Les dépenses de défense européennes ont atteint un record de 864 milliards de dollars en 2025, soit une hausse de 14% due à la guerre en Ukraine et aux incertitudes sur les garanties de sécurité américaines. Pourtant, malgré des carnets de commandes records chez Rheinmetall (63,8 milliards €) et BAE Systems (83,6 milliards £), la production de munitions reste insuffisante pour les besoins en temps de guerre. Cette analyse explore le fossé entre les engagements politiques et les réalités industrielles.
Dépenses records
Selon le SIPRI, les membres européens de l'OTAN ont dépensé 864 milliards $ en 2025, le plus haut niveau depuis la Guerre froide. L'Allemagne a franchi 2% du PIB (114 milliards $, +24%), la Pologne a consacré 4,5% de son PIB. La hausse des dépenses de défense de l'UE a été alimentée par l'invasion russe et les doutes sur l'engagement américain sous Trump.
Les engagements de La Haye
Au sommet de l'OTAN en juin 2025, les alliés ont adopté un objectif de 5% du PIB d'ici 2035 (dont 3,5% pour les dépenses militaires de base). Tous les États membres sauf l'Espagne se sont engagés. Le plan ReArm Europe de l'UE prévoit 150 milliards € de prêts pour des achats conjoints, mais seuls 19 États y ont souscrit.
Fossé de production industrielle
La production de défense a triplé depuis 2022, mais l'écart reste important. En 2024, l'UE n'a livré qu'environ 300 000 obus sur un million promis à l'Ukraine, révélant trois décennies de sous-investissement. Le prix d'un obus de 155 mm a bondi de 800 $ à 3 200 $. Le déficit de production de munitions en Europe a forcé l'initiative tchèque à acheter 500 000 obus hors OTAN.

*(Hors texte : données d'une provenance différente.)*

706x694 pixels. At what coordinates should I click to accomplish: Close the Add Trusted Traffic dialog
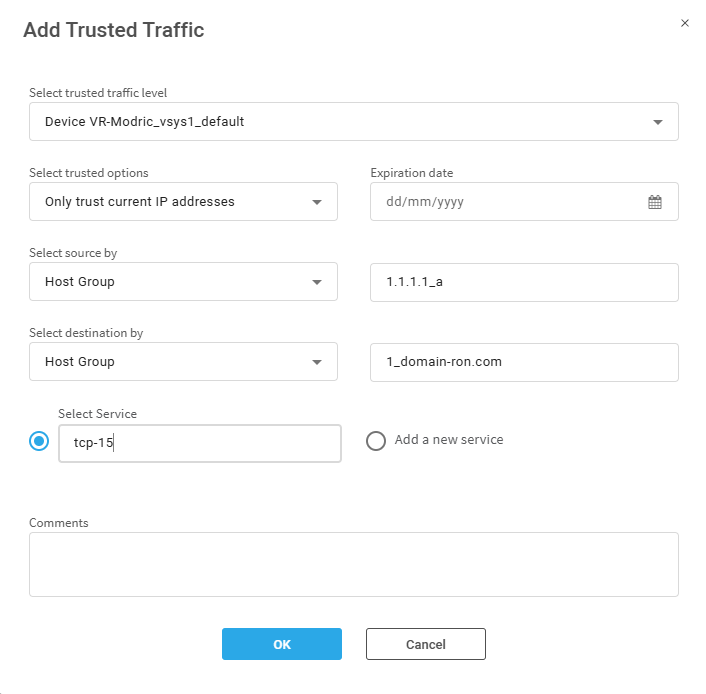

Rheinmetall et BAE Systems
Rheinmetall affiche un carnet record de 63,8 milliards € (+36%), mais sa capacité de production reste contrainte. BAE Systems a multiplié par 16 sa production d'obus, mais la demande croît 5 à 6 fois plus vite que l'offre. Les entreprises ont consacré 5 milliards $ en dividendes en 2025, au détriment des investissements.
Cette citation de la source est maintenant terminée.